* [Source records]:
■ ■ ■ ■

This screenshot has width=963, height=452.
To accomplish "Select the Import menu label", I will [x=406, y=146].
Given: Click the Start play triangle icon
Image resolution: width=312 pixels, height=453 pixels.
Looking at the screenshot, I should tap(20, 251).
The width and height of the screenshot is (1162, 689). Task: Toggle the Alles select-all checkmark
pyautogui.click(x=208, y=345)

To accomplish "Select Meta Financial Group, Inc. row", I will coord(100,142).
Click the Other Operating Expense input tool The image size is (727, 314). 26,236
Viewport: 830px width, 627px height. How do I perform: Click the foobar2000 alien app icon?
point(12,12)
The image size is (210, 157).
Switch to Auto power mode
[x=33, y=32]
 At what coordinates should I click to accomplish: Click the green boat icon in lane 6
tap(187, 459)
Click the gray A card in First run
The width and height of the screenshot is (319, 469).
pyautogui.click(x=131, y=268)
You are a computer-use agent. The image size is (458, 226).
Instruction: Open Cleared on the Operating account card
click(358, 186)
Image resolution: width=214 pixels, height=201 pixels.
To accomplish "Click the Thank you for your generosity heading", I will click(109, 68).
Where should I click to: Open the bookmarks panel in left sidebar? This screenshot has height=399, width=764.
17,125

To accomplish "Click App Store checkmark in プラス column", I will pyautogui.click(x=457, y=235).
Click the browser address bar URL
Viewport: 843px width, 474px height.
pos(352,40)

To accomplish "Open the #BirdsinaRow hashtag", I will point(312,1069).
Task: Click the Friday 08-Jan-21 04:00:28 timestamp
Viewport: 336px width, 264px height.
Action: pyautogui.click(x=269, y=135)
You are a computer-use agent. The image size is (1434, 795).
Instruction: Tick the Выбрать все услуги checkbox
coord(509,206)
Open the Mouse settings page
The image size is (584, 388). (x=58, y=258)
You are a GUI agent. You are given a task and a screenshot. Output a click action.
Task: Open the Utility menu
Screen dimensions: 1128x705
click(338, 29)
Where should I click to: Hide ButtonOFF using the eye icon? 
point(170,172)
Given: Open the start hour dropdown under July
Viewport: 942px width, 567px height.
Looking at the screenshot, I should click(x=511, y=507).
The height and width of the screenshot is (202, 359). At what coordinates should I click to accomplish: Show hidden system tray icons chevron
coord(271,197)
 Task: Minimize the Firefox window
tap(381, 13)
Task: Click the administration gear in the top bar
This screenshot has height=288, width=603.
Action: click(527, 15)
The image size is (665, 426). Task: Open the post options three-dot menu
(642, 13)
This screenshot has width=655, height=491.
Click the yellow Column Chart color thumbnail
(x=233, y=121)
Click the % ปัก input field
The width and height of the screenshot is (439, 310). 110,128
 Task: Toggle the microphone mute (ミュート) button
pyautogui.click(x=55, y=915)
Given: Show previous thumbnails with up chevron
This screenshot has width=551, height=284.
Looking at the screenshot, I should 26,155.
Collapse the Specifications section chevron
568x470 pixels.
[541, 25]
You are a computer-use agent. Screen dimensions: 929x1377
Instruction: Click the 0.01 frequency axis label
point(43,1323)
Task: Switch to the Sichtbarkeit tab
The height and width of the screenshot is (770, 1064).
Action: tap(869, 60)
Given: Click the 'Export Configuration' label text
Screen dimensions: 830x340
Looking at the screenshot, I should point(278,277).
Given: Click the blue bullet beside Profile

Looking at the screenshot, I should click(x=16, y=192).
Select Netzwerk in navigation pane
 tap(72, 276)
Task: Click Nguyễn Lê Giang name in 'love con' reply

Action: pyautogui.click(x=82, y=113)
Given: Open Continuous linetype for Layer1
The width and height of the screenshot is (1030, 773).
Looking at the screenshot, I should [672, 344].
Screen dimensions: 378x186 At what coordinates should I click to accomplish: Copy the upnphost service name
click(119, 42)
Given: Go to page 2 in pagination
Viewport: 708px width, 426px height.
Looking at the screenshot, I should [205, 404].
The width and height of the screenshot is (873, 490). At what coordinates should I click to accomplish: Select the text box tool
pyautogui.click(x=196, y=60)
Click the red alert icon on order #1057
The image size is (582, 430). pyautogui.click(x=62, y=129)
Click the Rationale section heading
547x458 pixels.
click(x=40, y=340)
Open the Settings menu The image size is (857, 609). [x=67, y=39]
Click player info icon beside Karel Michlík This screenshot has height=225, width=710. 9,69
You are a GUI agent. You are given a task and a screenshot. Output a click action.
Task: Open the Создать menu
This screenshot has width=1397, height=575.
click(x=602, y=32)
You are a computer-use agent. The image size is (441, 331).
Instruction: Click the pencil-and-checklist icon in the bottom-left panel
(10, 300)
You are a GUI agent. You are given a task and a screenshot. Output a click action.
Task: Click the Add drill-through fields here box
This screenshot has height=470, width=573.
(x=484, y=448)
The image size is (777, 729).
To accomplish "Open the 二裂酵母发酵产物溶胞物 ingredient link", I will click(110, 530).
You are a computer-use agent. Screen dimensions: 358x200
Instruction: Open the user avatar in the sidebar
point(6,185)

■ ■ ■ ■

* [Task details]: Check the data line by line and report how many lines contain "agent" as a word or string, giving nothing besides the number.

* [The answer]: 8